* Assignment *
Only the lines from the one that contains "The width and" to the last line below, both included, should be transcribed. Pictures stay out of the copy.

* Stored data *
'''

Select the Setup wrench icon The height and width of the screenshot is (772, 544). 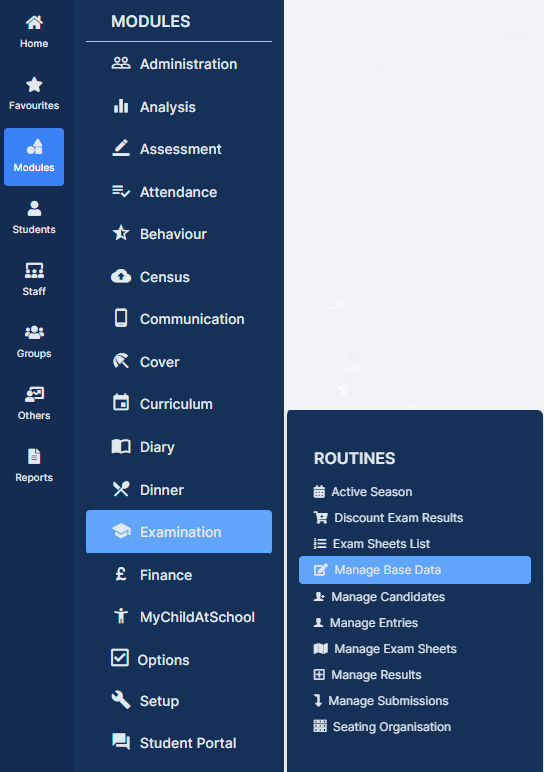121,700
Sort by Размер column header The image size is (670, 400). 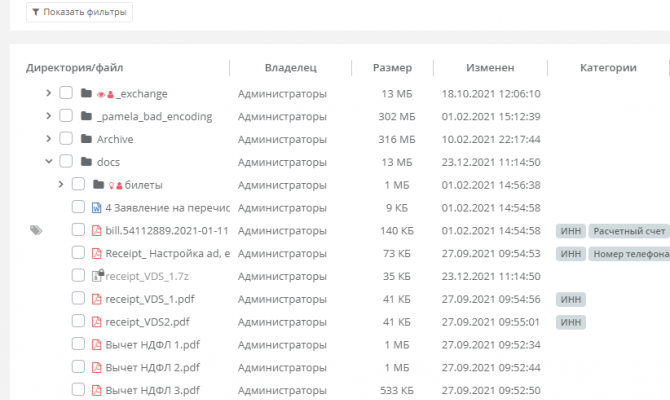point(392,68)
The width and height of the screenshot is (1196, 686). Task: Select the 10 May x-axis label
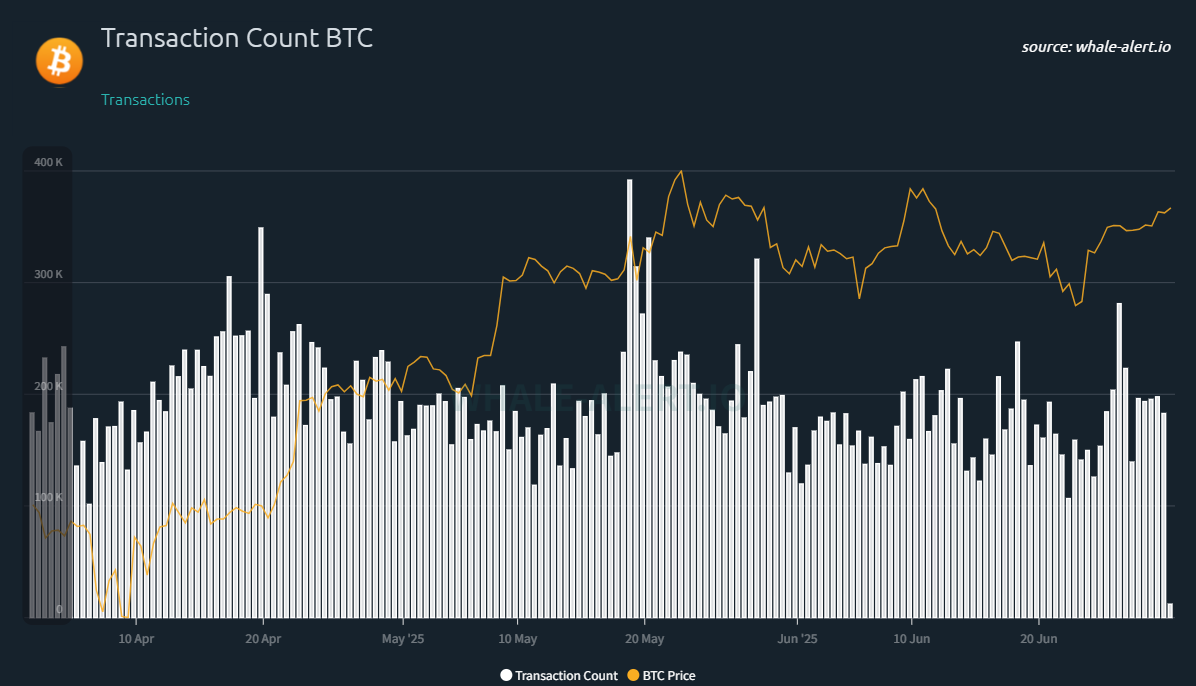pyautogui.click(x=518, y=638)
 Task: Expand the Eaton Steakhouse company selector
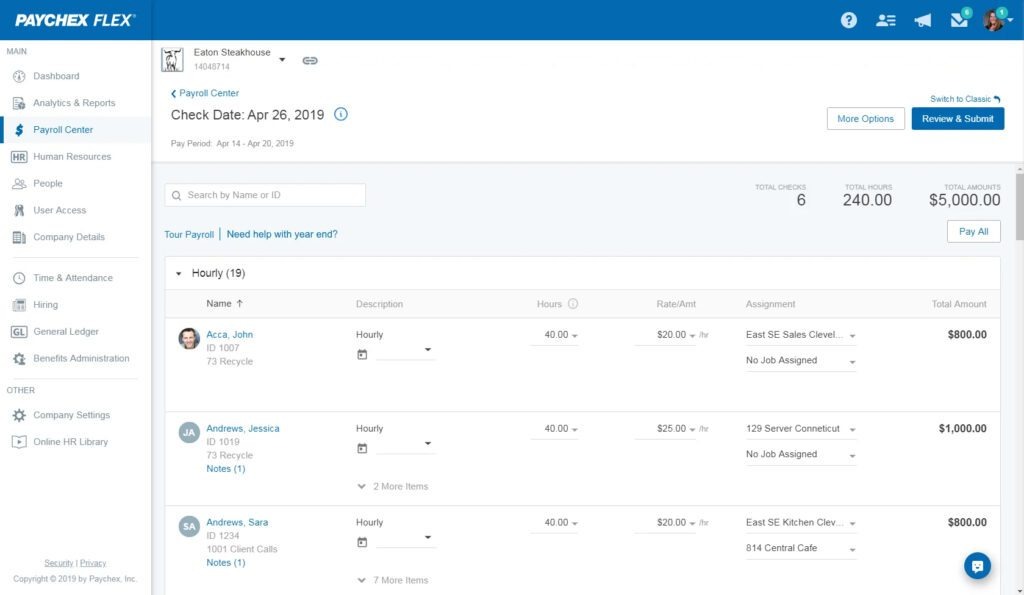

'''

* Result of the task *
The width and height of the screenshot is (1196, 686). Task: Select the 10 May x-axis label
pyautogui.click(x=518, y=638)
 Task: Expand the Eaton Steakhouse company selector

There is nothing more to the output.